Martin Luther King roads, and streets, and boulevards are in every major city in the United States. In fact, there are at least 500 roads named after Martin Luther King. One journalist, Jonathan Tilove made it a point to visit all roads named after Martin Luther King, it took him two years. Now, Lynchburg has made another stop for anyone trying the same.
There are places named after Marin Luther King, memorials and an assortment of other ways that the Rev. Martin Luther King has been honored across the country.
One of the last holdouts to name a street after Martin Luther King was Philadelphia. There is a recreational center, and a school named after Martin Luther King in Philadelphia, but no road. One activist in Philly when asked why said it was just racist.
The racist argument has had some underlying weight in the City Council and public squabble that ensued in Lynchburg. Our City Council is both made up of Blacks and Whites, as is our community. And there have been innuendo that racism played a part in the dispute about naming fifth street Martin Luther King Boulevard, then the subsequent problem with the size of the signs continued the argument.
There is no doubt that most of the signs have costly fancy pedestals, but everyone has to agree that the signs themselves are just too small. The reason why they are too small has turned into a political football itself. A football, after it was passed around in City Council proved to hot an issue for them to handle. And there were subtle and not so subtle references to racism. They passed the football to the City Manager Kim Payne. Soon he will be taking the heat, if he cannot please everyone.

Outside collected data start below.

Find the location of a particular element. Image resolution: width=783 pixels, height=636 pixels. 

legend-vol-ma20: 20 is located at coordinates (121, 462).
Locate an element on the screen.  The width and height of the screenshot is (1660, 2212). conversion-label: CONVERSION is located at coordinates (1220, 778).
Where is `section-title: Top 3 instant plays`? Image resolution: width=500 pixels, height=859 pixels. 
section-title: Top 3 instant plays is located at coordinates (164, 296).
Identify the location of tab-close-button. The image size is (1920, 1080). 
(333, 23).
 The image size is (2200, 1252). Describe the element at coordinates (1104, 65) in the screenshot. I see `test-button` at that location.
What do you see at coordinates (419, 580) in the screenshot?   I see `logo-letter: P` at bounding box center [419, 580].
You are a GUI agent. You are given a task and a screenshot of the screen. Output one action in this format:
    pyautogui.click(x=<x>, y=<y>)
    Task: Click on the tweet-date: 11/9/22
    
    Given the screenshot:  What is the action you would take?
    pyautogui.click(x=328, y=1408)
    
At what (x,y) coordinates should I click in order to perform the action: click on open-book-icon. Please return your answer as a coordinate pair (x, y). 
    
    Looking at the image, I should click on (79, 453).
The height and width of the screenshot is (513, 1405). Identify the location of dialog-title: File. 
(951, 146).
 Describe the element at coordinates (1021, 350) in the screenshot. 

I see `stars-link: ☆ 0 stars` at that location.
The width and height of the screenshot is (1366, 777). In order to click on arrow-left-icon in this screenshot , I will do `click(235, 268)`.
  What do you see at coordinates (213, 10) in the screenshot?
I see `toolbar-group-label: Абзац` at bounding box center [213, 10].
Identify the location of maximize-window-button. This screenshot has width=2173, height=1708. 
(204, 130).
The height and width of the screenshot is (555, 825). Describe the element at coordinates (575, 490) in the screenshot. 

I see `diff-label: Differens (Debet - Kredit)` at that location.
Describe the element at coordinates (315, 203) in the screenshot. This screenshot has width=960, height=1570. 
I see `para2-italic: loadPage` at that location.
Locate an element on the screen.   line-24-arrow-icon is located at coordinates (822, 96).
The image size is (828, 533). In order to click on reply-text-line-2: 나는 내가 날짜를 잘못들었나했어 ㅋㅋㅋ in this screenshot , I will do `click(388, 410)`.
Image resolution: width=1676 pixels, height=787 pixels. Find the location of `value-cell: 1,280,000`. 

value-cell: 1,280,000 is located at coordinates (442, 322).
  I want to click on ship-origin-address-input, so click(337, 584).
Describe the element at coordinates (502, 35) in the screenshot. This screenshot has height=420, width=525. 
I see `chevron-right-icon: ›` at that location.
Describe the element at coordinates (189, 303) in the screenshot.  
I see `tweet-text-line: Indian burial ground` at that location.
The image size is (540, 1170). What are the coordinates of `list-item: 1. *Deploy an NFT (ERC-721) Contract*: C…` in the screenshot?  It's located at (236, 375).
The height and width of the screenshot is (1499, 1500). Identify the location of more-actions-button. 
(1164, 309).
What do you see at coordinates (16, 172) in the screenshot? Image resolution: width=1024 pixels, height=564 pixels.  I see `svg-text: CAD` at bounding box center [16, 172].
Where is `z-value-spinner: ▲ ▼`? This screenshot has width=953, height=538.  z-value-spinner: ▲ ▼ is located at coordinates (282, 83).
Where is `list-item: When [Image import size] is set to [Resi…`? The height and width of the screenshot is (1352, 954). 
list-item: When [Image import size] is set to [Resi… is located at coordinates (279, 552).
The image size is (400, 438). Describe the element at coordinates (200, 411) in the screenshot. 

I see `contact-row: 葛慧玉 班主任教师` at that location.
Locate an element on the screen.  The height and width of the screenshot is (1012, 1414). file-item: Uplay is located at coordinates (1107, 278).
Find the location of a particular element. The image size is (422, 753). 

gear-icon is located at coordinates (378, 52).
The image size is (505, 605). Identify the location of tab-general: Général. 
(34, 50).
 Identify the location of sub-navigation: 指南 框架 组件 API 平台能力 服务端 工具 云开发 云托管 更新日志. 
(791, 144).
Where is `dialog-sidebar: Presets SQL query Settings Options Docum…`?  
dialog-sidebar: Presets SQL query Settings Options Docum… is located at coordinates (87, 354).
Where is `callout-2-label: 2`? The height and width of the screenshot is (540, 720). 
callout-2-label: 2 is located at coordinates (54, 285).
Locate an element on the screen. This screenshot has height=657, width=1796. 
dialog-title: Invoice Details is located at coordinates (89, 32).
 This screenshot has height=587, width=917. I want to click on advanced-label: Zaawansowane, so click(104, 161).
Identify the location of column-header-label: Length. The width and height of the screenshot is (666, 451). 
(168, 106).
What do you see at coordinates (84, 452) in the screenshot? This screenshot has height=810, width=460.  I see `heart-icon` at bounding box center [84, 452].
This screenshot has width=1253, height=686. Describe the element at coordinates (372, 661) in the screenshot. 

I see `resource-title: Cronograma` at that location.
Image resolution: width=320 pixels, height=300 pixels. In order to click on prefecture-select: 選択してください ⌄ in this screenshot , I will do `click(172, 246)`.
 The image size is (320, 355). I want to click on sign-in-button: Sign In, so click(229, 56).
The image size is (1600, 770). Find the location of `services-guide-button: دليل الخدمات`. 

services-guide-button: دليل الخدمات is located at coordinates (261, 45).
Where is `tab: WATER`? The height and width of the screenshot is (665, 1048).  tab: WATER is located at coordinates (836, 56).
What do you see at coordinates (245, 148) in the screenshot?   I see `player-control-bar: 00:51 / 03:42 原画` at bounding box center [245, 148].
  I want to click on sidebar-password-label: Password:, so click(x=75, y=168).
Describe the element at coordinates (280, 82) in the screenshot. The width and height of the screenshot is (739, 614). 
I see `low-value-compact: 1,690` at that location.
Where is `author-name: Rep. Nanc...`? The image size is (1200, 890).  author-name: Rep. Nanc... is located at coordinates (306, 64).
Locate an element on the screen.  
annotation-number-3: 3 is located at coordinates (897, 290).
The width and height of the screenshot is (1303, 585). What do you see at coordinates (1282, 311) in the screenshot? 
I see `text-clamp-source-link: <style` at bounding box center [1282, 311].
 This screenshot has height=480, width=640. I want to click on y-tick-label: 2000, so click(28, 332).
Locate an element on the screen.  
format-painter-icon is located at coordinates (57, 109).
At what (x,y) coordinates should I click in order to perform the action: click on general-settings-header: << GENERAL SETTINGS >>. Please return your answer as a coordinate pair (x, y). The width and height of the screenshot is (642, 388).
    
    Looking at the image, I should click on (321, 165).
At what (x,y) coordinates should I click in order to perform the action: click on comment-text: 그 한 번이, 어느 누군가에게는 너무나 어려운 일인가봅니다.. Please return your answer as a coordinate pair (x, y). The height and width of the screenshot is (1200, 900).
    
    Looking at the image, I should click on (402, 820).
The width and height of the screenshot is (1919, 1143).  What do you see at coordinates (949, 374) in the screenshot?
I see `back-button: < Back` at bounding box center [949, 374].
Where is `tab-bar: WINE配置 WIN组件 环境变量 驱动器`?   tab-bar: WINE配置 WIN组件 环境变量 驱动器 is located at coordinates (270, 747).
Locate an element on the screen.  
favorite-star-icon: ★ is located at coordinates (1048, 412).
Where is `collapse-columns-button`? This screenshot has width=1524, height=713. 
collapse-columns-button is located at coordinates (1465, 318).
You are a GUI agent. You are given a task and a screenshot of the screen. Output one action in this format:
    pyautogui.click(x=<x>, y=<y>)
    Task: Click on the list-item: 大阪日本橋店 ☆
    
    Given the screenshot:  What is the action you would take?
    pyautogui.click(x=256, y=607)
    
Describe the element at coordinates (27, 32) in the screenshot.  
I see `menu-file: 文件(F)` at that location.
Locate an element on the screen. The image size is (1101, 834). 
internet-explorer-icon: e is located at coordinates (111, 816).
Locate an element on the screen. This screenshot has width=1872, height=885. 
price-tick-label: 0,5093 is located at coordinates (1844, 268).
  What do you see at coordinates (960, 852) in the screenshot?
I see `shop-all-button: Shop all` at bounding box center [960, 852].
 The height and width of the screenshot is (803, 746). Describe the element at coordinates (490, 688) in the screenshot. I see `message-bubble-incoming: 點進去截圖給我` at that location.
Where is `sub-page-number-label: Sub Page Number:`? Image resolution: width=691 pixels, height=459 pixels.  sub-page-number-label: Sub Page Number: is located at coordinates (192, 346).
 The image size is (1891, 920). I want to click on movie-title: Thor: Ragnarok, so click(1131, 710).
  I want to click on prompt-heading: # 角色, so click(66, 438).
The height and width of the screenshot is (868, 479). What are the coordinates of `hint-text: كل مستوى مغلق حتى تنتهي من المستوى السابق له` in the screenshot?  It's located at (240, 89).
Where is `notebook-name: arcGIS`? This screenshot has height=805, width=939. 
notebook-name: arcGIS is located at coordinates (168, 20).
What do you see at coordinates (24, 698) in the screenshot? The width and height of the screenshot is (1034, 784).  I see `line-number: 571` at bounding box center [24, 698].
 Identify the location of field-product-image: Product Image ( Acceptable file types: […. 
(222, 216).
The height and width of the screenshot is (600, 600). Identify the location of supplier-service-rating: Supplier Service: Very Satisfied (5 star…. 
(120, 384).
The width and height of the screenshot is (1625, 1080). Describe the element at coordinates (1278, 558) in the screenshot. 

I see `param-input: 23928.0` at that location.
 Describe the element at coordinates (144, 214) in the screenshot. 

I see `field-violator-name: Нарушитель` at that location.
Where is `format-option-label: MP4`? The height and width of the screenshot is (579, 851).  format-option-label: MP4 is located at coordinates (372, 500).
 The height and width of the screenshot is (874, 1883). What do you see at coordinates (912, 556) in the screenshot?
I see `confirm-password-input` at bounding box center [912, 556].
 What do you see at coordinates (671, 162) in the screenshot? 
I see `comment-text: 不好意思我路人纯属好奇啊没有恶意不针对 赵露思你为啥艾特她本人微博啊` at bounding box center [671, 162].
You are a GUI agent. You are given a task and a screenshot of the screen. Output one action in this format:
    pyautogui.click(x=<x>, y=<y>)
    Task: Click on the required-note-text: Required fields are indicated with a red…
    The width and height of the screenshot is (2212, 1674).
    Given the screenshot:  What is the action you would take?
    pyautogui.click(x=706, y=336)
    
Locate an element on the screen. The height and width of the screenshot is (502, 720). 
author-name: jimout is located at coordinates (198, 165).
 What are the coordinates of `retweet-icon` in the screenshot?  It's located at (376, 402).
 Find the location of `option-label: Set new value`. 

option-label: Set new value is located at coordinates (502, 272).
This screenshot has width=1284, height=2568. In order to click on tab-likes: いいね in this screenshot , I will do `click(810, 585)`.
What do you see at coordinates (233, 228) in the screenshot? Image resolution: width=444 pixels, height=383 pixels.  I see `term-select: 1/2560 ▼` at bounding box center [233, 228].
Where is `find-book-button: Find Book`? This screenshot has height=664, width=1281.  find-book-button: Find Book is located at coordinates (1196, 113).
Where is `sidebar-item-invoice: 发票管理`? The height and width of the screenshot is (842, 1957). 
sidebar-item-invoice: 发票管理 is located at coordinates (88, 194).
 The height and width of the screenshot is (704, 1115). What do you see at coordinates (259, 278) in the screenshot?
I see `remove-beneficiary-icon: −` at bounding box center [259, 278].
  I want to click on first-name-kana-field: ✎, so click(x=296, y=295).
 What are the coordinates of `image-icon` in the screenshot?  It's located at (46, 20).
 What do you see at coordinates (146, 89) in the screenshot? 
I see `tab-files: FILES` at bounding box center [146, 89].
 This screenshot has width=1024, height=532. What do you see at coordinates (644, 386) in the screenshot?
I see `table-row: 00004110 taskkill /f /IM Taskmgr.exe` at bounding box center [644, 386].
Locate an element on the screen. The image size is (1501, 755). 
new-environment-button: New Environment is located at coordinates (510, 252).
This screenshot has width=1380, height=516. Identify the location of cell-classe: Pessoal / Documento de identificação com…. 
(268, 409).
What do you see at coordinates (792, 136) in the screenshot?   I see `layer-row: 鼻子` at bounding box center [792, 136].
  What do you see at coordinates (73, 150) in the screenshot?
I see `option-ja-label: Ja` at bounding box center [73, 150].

City Council said that the size of the sign was not their fault. It was the computer animation or whatever they looked at that showed the sign as just being fine. They were disillusioned, so they claim, much like that warning on car mirrors that say objects may appear larger than they are. but in this case they were smaller. And the signs look like a spindly protrusion supporting a stingy stick up note that is hard to read. And the public reaction by some have included some statements that this is an intentional insult to Martin Luther King by making the signs too small.
I would indeed agree that the city council was disillusioned by their computer rendition. Much like they appear disillusioned by the computer interpretations of the midtown plan, and perhaps they should take to heart that what appears on a computer monitor does not reflect an easy and accurate transition to reality.
The Lynchburg City Council could learn something from the Virginia Highway Department. They are facing a sign transition themselves. Rather than going into closed and confidential meetings like our City Council, they are letting you, each and every citizen, vote on signs. The signs in question is the Welcome to Virginia signs that are due to be replaced. You can vote at this website. Here the State is honoring your opinion. Not like Lynchburg City Council that will not even return a reply to your emails. There is something to be said for open government.